The beach is great, but nature takes her tax on the stupid there in a quick fashion.


----------



## sharkchum (Feb 10, 2012)

At least you didn't get skunked. Two fish in the box beats no fish in the box any day. That water sure looks clean for as rough as it was. I may have to make a trip down there one day just to see what clean water looks like.


----------



## shadslinger (Aug 21, 2005)

I am amazed at how clean and blue/green the water is there with that kind of wind.
The couple of times I made it out to the water and cast a line it was really cool.
You could see the mullet and small bait fish from way off and the other way around too.
Good leaders and as a light presentation as possible are essential there.
I did get to see a couple of sea turtles in the very clear water and that is very cool.
We spent a little time on the Zhan road park area catching bait in the Packery Channel and the water was very clear there as it flowed back and forth with the tide.
They have a lot of good access along the cuts and passes as well as the beach. 
I was just was unaware of the yearly very high tides in that area, maybe most beaches, this time of year.
While there a potential customer called who is from the CC area. He laughed when I said I was down there to catch some whiting in the surf. He said this time of year, and for about a two plus week span surf fishing stinks and there is a very high tide.
Live and learn.


----------



## Sharpest (Mar 31, 2014)

The tide isnt "usually" that high. Crazy wind like that jacks it up. I stay home those days but I live here.  The water gets clearer the further south you go. Theres a ****load of turtles at the Mansfield jetties if you're into that kind of thing. Lots of beach to look at, explore and fish. Last time I was there I found a dead turtle around mile 22.


----------



## shadslinger (Aug 21, 2005)

I got to see several turtles swimming in the passes where I did some fishing.
Yep always been tue the further south you go the better the water.
I fished there a lot in the 70z and 80s.


----------

Tasks to carry out
**a.** Determine whether each of the following statements agrees with the fishing thread, answering yes or no and quoting the deciding words: (i) shadslinger reports seeing sea turtles in the clear water; (ii) Sharpest states that the tide is usually that high; (iii) Sharpest states that the water becomes murkier the further south one goes.
**b.** Reproduce word for word the span of the fishing thread that begins at the words "The couple of" and stops after the words "with the tide.".

Supplied information

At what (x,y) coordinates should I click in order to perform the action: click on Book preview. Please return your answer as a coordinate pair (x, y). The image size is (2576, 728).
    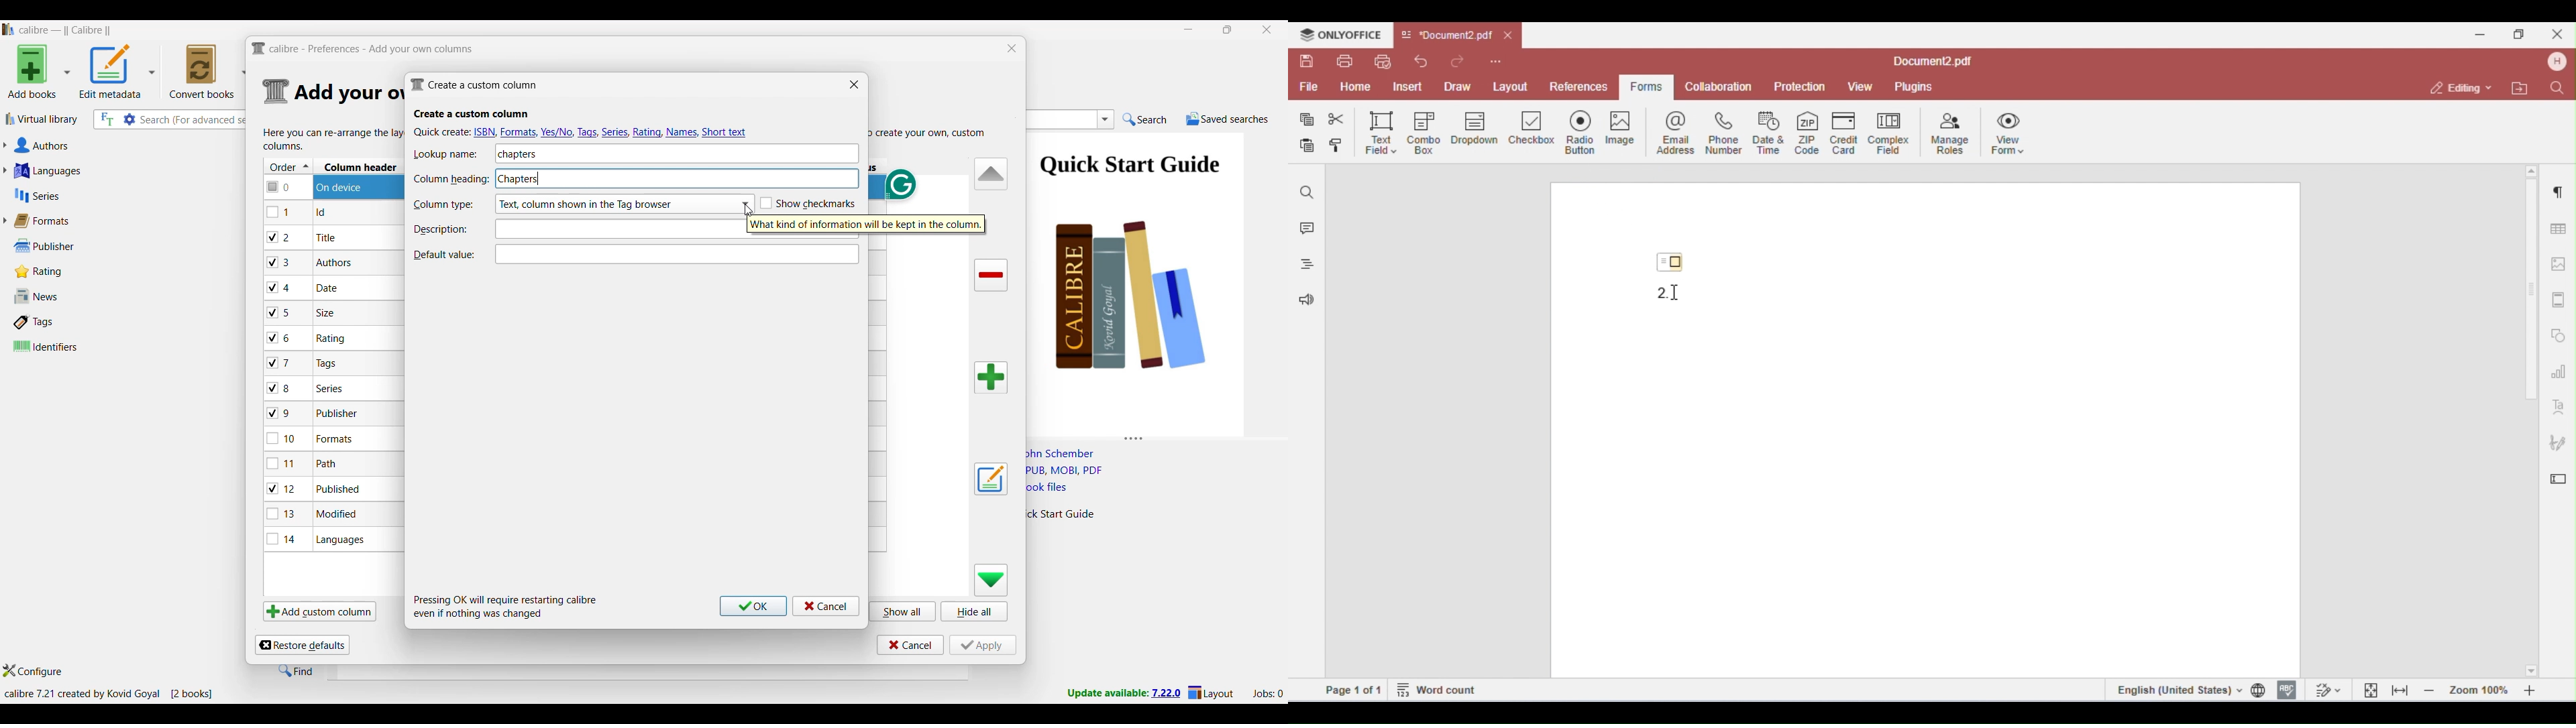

Replies
**a.**
(i) Yes: "I did get to see a couple of sea turtles in the very clear water"
(ii) No: "The tide isnt "usually" that high."
(iii) No: "The water gets clearer the further south you go."

**b.**
The couple of times I made it out to the water and cast a line it was really cool.
You could see the mullet and small bait fish from way off and the other way around too.
Good leaders and as a light presentation as possible are essential there.
I did get to see a couple of sea turtles in the very clear water and that is very cool.
We spent a little time on the Zhan road park area catching bait in the Packery Channel and the water was very clear there as it flowed back and forth with the tide.